Hi there, we've just received an ASD diagnosis for my DD8 (high-functioning/ at mainstream school). I wondered if there were any books etc that I could get to help her understand. Or any advice from anyone with experience. She has health anxiety, so I feel like I have to tread carefully.
Thanks

OP posts:
TheVolturi · 23/04/2021 14:44

That video was recommended to me when my 8 year old was diagnosed.

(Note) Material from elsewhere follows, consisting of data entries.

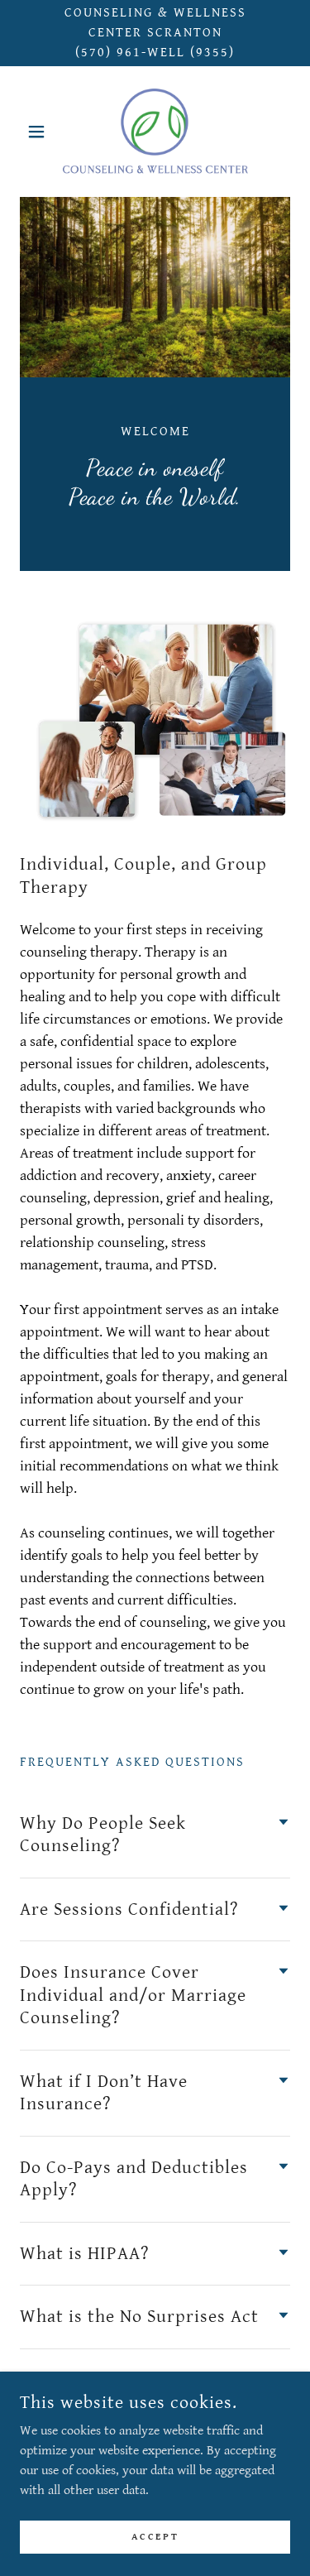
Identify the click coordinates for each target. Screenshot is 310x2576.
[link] (155, 131)
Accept (155, 2536)
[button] (40, 131)
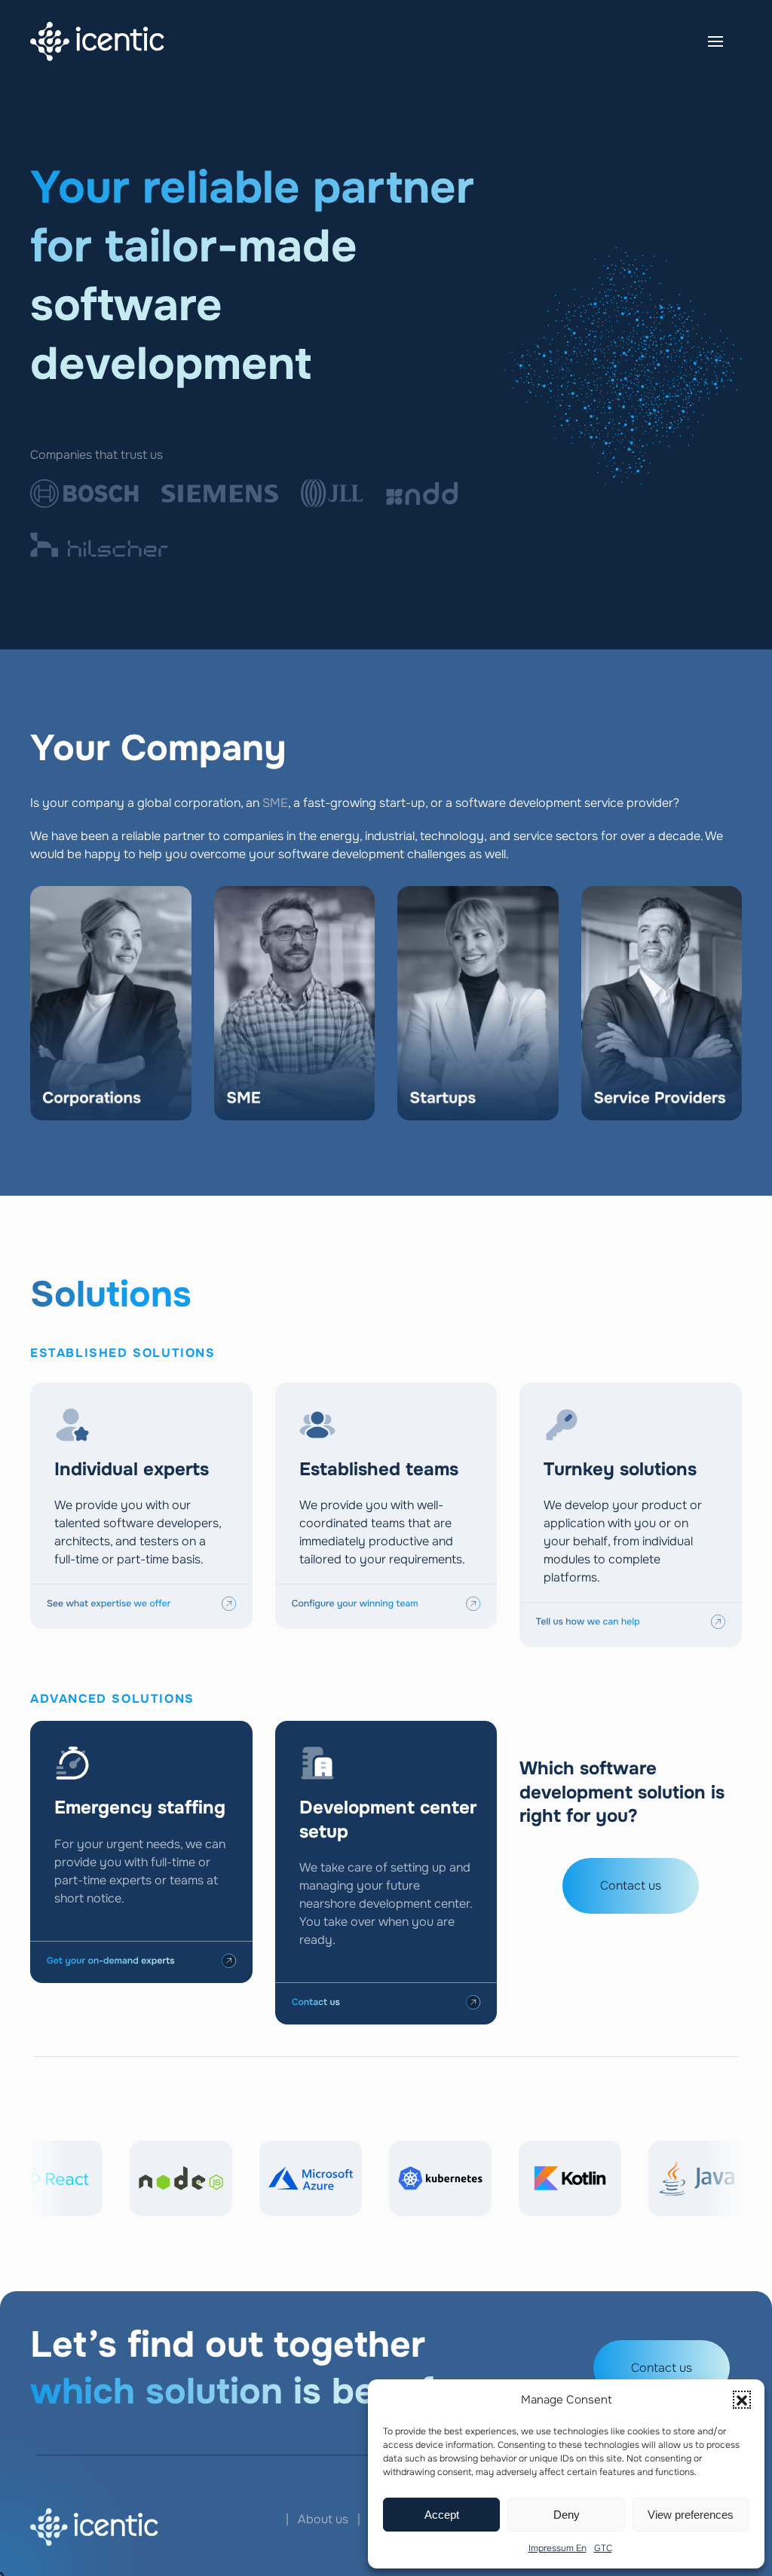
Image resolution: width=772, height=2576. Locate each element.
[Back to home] (97, 41)
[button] (741, 2399)
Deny (566, 2514)
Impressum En (557, 2548)
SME (275, 803)
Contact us (630, 1885)
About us (323, 2519)
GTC (603, 2548)
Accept (441, 2514)
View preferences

Lalaland50 · 23/04/2021 14:55

That's lovely, thanks very much.

OP posts:
Dolphintrainer · 24/04/2021 07:45

My DS8 was diagnosed with ASD and anxiety in Feb. I used the video suggested below first of all, after he’d had a meltdown. We sat and watched it together and at the end he asked “Do you think I have this?” I asked him what he thought and he was able to nod and say he feels some things the same as the video. He then wanted to watch it again. That was right at the end of the assessment process and within 2 weeks we had the diagnosis. I took a good week to process it myself then we sat and talked again, just when it felt the right moment. I really worried how to tell him and had had sleepless nights over that. But actually on the Saturday it just seemed the right moment as my husband and I were with him with his siblings were occupied elsewhere and it felt right. So I started with asking if he remembered the video and that he wanted us to find out for sure. He said yes. And I said that I had now spoken to the specialist Dr and yes, he is autistic. I explained more but most of all I explained that it meant me and Daddy had to learn more about how to do things better for him and that we would change some things at home to make it easier for him. One of those things is that I would stop telling him off when he interrupted me talking to someone else, which was a long standing issue that he had never been able to get his head around and was such a frustration to me. He was so relieved and happy that he would no longer be told off for that, and liked the idea Dad and I would be learning lots, and that there was a reason he struggled with some things so much. And I have to say since we have had that conversation, plus more, things have been great. We outwardly make it no big deal in the family (though it obviously is for my husband and I; we are getting up to speed to be the best parents we can be for him) It’s an ongoing topic, like - “you are so good at that I think because of your autism”. He is feeling quite secure about it.
I recommend this ice-cream sundae analogy book to help your DD as time goes on, and the other book is one of the few written specifically for parents of the recently diagnosed, which helped me.